Dix Blue vs Parma Gray
Dix Blue and Parma Gray come from the same Farrow & Ball collection. Both sit in the blue-grey family, which is useful context if you're narrowing within a single hue direction. The 9-point LRV gap — 50 for Parma Gray vs 41 for Dix Blue — means Parma Gray will open up a space more effectively. Both share a cool character, which means they'll respond to light and surrounding materials in similar ways. ΔE 9.7 means they're clearly different, but not dramatically so — they'd pair well in the same room. Below you'll find 5 real-room photo comparisons where both colors appear side by side, plus 5 simulated room previews.
Dix Blue vs Parma Gray in Real Spaces
5 real rooms side by side. Dix Blue and Parma Gray are close enough that the difference can be hard to judge from a chip alone — these photos show how each reads at scale, across different spaces and lighting conditions.
Living Room
A living room wall sees more varied light than almost any other surface in the house, which makes the choice between these two more nuanced than a chip suggests. Parma Gray reflects noticeably more light off the walls, making the space read more open than Dix Blue.
Bedroom
Bedrooms are typically lit with warmer, lower light than the rest of the house — a condition that flatters warm tones and deepens cool ones. Parma Gray returns significantly more light to the room — in a smaller or darker space, that difference in perceived brightness is hard to miss.
Bathroom
Small bathrooms intensify color. A shade that seems quiet in a larger room can feel immersive when you're surrounded by it on four walls. Parma Gray returns significantly more light to the room — in a smaller or darker space, that difference in perceived brightness is hard to miss.
Front Door
On a front door, the color is both the first and last thing you see — a context where even a modest tonal difference reads clearly. Parma Gray reflects noticeably more light off the walls, making the space read more open than Dix Blue.
Kitchen Cabinets
Cabinet color is always seen in context — against countertops, backsplash, and hardware — which amplifies undertone differences that might disappear on a plain wall. Parma Gray returns significantly more light to the room — in a smaller or darker space, that difference in perceived brightness is hard to miss.
Color Details
Dix Blue vs Parma Gray Simulated Comparison
5 simulated room previews — drag the slider on each to see Dix Blue on one side and Parma Gray on the other.
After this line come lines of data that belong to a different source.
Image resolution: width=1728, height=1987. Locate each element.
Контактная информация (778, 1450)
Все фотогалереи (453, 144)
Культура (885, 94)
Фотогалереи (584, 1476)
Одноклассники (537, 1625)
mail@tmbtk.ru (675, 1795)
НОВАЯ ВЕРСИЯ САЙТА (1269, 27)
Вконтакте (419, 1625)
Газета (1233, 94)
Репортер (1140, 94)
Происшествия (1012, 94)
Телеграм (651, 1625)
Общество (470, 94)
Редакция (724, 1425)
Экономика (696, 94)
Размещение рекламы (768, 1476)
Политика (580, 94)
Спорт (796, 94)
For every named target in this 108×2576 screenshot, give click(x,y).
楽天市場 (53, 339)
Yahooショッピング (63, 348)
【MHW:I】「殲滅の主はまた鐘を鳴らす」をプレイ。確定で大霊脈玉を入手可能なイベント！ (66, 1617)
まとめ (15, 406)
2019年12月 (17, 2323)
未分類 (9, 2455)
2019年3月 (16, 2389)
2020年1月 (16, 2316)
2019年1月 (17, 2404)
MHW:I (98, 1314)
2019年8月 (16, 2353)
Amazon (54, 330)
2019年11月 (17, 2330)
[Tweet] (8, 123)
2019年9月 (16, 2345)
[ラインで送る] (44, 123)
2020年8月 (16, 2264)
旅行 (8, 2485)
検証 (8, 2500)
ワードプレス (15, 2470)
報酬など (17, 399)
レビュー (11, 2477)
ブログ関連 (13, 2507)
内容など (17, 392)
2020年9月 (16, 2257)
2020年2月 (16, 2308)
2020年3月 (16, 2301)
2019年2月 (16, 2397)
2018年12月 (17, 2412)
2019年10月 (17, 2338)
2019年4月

Digital color is approximate. These simulations are generated from the manufacturer's hex values and overlaid on grayscale room photos — your screen's calibration, brightness, and viewing angle all affect how they render. Before committing to either color, test physical samples in your own space under the light you actually live with.
More Dix Blue comparisons
See how Dix Blue stacks up against other well-photographed colors across different brands and tones.